WHAT YOU NEED TO DO:
Please return each of the entries that follow, unchanged in every word.
------ AVAILABLE DATA
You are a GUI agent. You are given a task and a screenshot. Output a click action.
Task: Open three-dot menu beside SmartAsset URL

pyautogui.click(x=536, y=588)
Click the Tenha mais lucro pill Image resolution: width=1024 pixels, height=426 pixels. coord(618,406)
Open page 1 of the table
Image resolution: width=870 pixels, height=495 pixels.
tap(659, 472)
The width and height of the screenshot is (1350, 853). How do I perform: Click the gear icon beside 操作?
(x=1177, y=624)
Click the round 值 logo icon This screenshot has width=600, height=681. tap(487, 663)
------------
OUTPUT FOR THIS TASK:
You are a GUI agent. You are given a task and a screenshot. Output a click action.
Task: Open three-dot menu beside SmartAsset URL

pyautogui.click(x=536, y=588)
Click the Tenha mais lucro pill Image resolution: width=1024 pixels, height=426 pixels. coord(618,406)
Open page 1 of the table
Image resolution: width=870 pixels, height=495 pixels.
tap(659, 472)
The width and height of the screenshot is (1350, 853). How do I perform: Click the gear icon beside 操作?
(x=1177, y=624)
Click the round 值 logo icon This screenshot has width=600, height=681. tap(487, 663)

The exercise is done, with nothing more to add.